Metacognition, often known as ‘thinking about thinking’, is on the radar of more and more schools. And why wouldn’t it be? Sitting at the top of the EEF leaderboard for most effective teaching pedagogies. With a reported 7-month increase in student attainment, copious amounts of solid research behind it, and a push from OFSTED that it should be included in effective teacher training, it is surely the next big thing that schools are going to focus their attention on.

What do students need to know about metacognition?

This raises the question, therefore, as to what students need to know about metacognition? Considering the development in student knowledge of what effective revision looks like is perhaps a useful benchmark for this. I’d argue that even as recently as 10 years ago, students weren’t aware of effective revision practices. In fact, how many teaching staff were confident with what effective revision looked like? But with the proliferation in high-quality research, writing and training in the last decade or so, teaching staff are more aware of what effective revision looks like, and so are students. You now have a fighting chance of finding a student who knows what the Leitner Flashcard Method is!

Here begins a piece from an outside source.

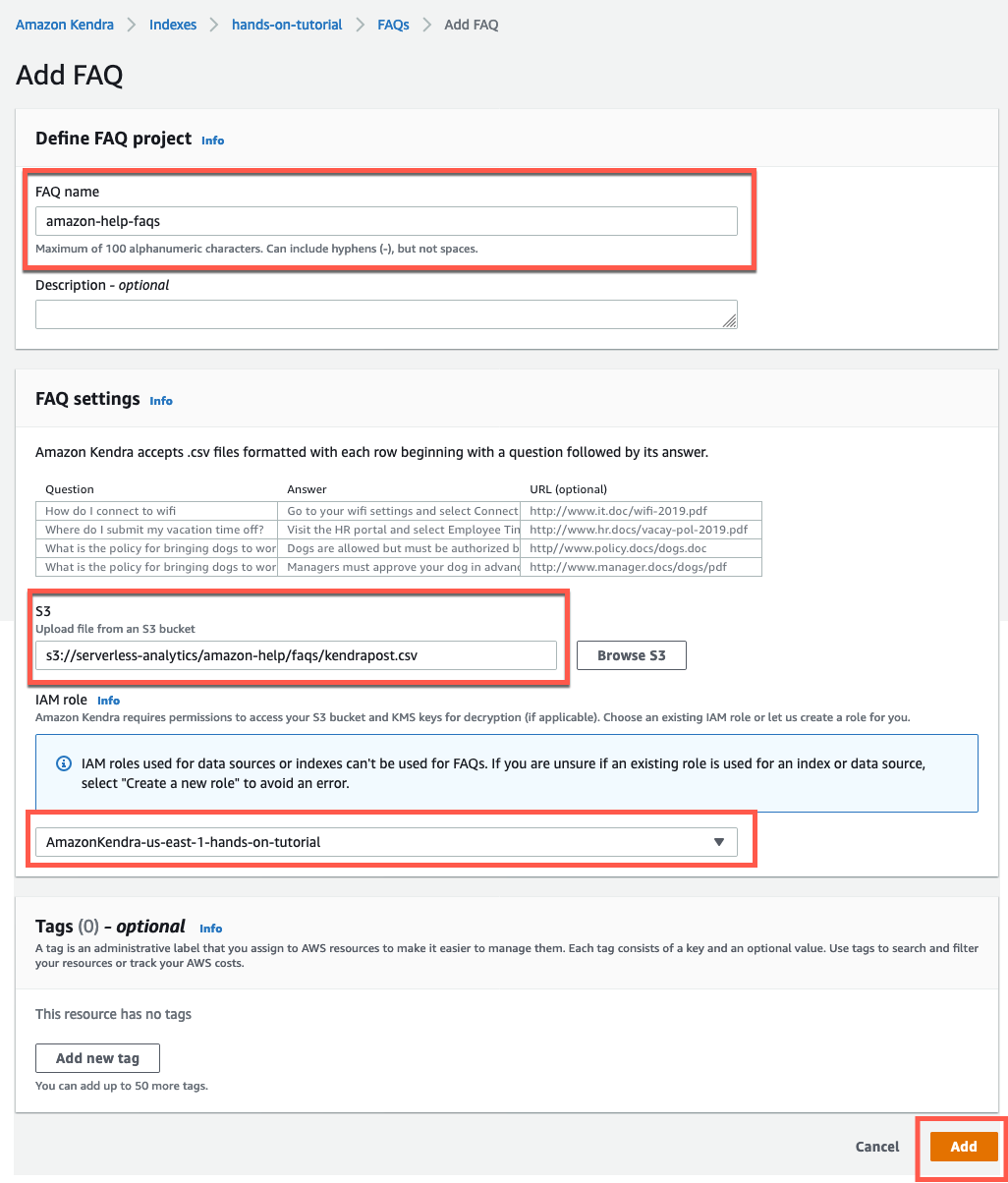1008x1183 pixels.
Task: Cancel the Add FAQ process
Action: 876,1146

In 10 years time, what do we need students to all know about metacognition? 

Firstly, students need to start to become aware of their thinking. Utilising the ‘levels of metacognition’ scale from Perkins, 1992, we could argue most students are currently tacit – that is, completely unaware that thinking is deliberate, planned or evaluated. We need to make students aware of their thinking, and how deliberate it can be, moving them to become strategic or even reflective learners. Strategic learners will begin to consider best practice and effective strategies, whilst reflective learners will go one step further and monitor their cognition as they complete an activity. 

To get here, there are things that students need to know. Firstly, they need to know that cognition is a three-part process of planning, monitoring and evaluation. But what does ‘knowing’ look like?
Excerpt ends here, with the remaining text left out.